Aufgabe: Stelle die folgenden Zeilen als JSON-Liste von Zeichenketten dar, mit einem Eintrag pro Zeile und ohne Leerzeilen. Lass die Bilder dabei weg.
===== Extrahierte Daten =====
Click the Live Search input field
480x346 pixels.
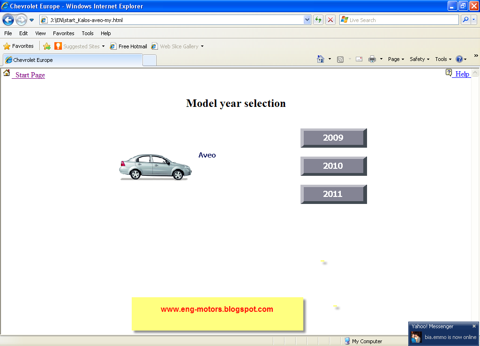coord(403,20)
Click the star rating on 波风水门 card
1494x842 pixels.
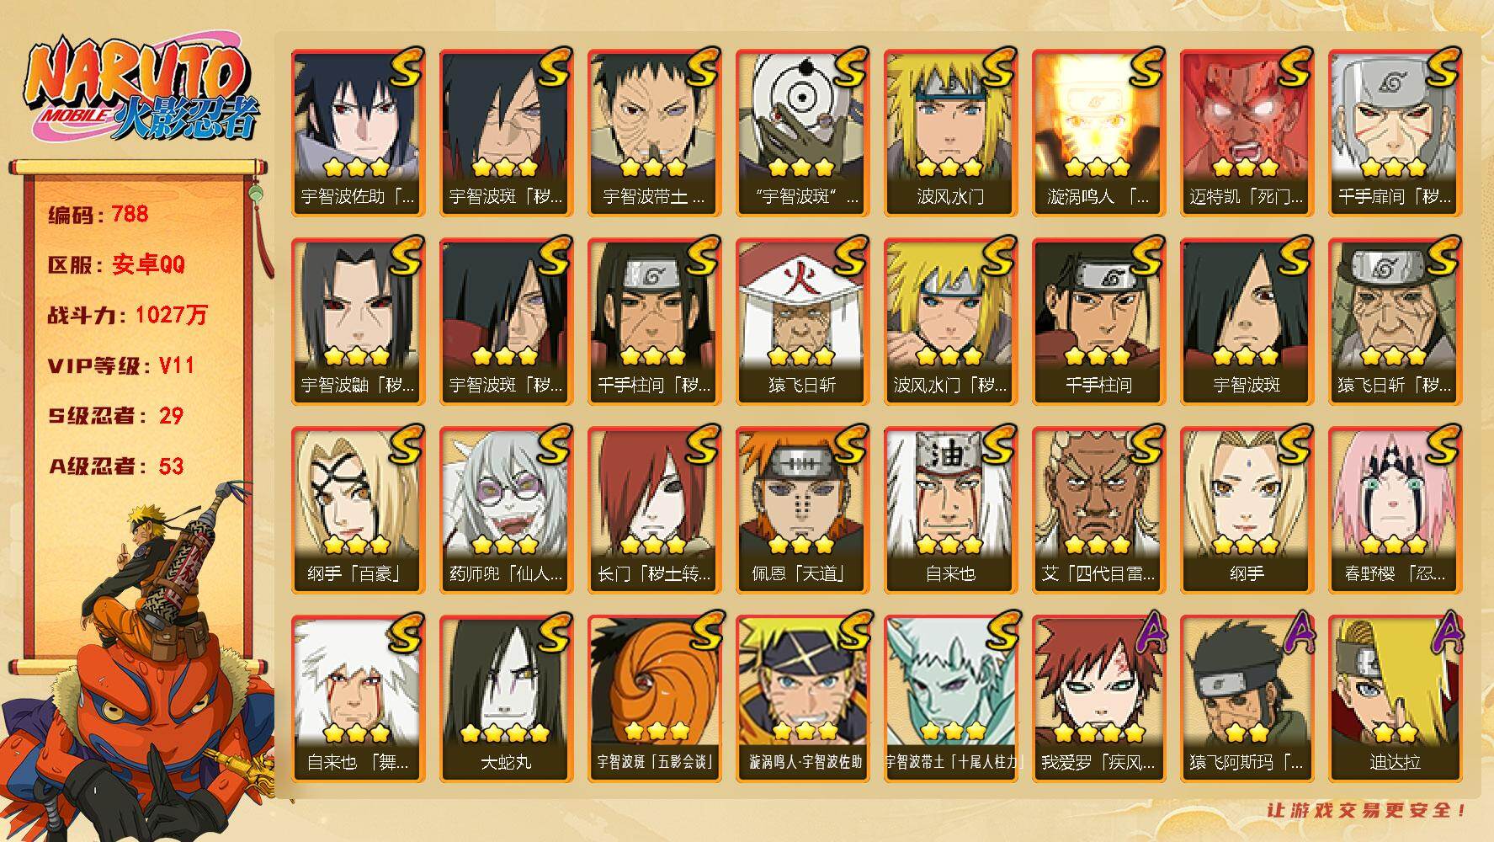[x=949, y=168]
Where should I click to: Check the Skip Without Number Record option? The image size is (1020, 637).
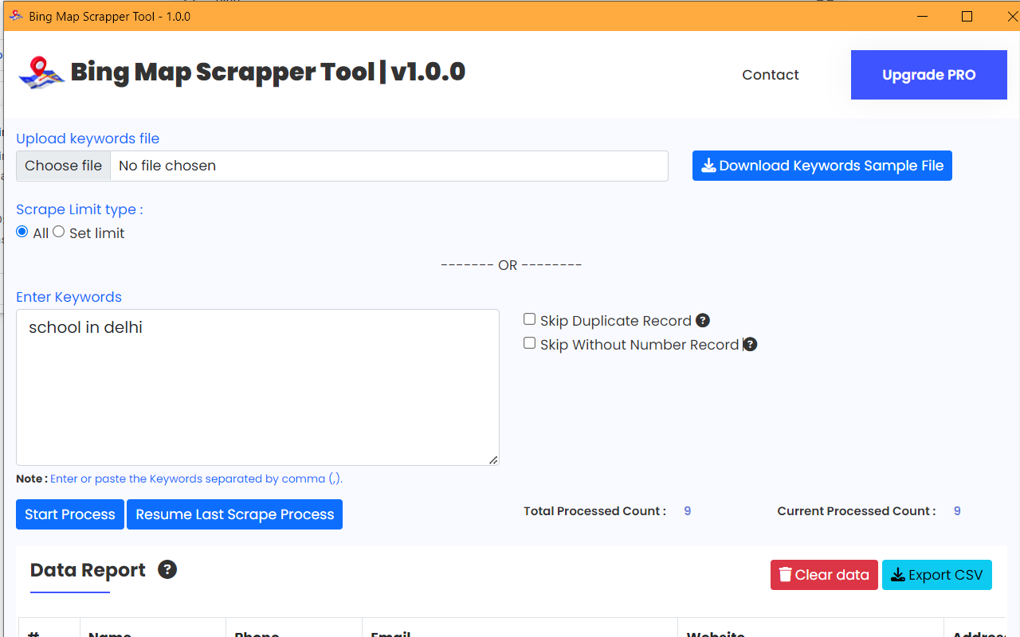(529, 342)
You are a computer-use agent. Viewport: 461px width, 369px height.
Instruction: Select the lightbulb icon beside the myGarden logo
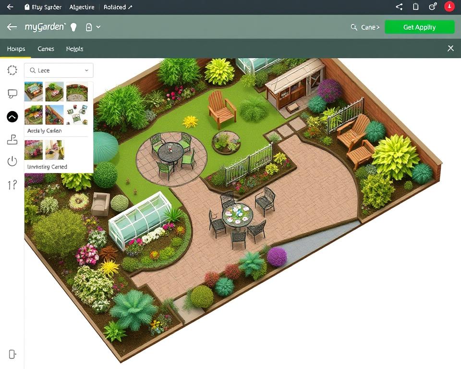coord(73,27)
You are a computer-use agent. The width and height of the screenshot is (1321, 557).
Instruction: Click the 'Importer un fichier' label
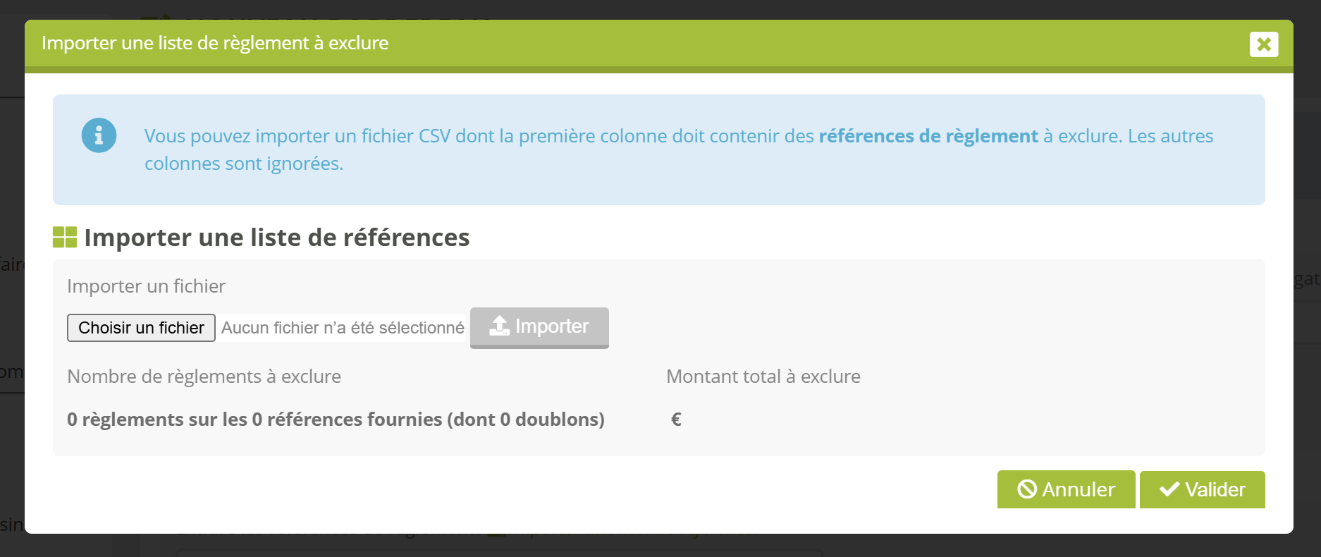tap(146, 286)
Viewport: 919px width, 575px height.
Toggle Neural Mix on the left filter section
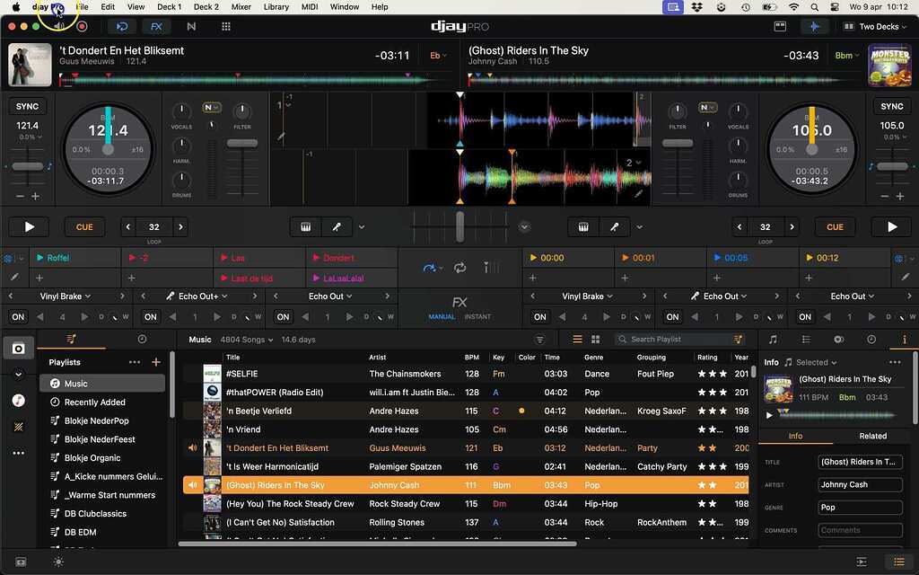pyautogui.click(x=211, y=106)
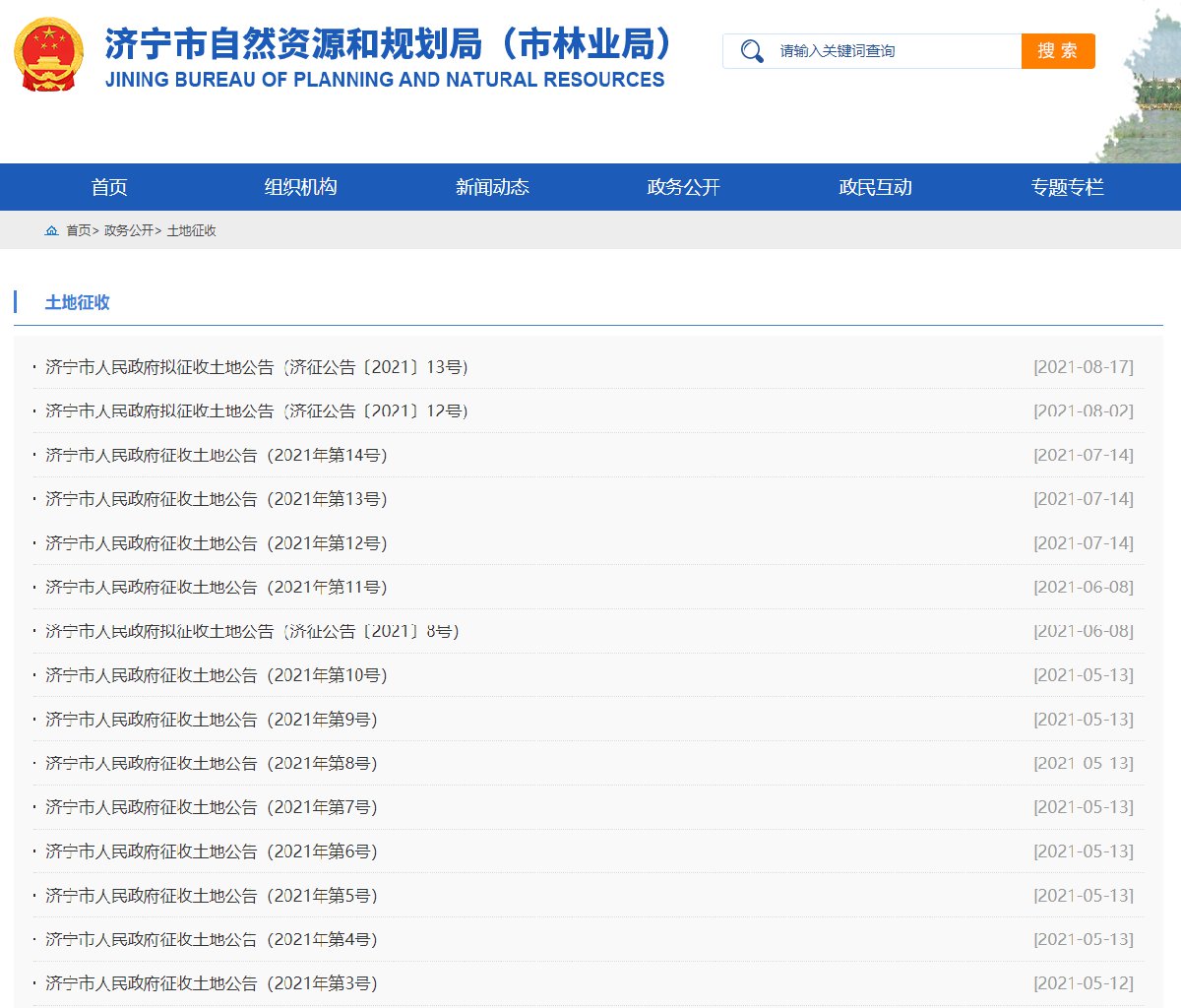1181x1008 pixels.
Task: Open 济征公告〔2021〕12号 announcement
Action: (257, 411)
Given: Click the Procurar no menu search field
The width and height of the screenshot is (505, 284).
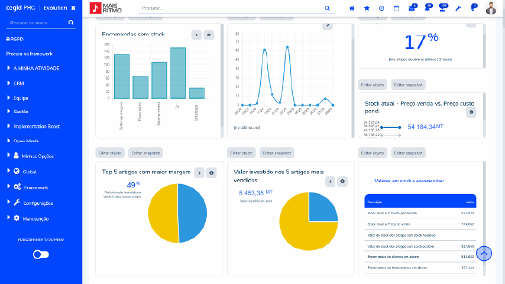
=====
Erwartete Antwort:
[
  "Click the Live Search input field",
  "480x346 pixels.",
  "coord(403,20)",
  "Click the star rating on 波风水门 card",
  "1494x842 pixels.",
  "[x=949, y=168]",
  "Where should I click to: Check the Skip Without Number Record option? The image size is (1020, 637).",
  "(529, 342)",
  "You are a computer-use agent. Viewport: 461px width, 369px height.",
  "Instruction: Select the lightbulb icon beside the myGarden logo",
  "coord(73,27)",
  "You are a computer-use agent. The width and height of the screenshot is (1321, 557).",
  "Instruction: Click the 'Importer un fichier' label",
  "tap(146, 286)",
  "Viewport: 919px width, 575px height.",
  "Toggle Neural Mix on the left filter section",
  "pyautogui.click(x=211, y=106)",
  "1181x1008 pixels.",
  "Task: Open 济征公告〔2021〕12号 announcement",
  "Action: (257, 411)",
  "Given: Click the Procurar no menu search field",
  "The width and height of the screenshot is (505, 284)."
]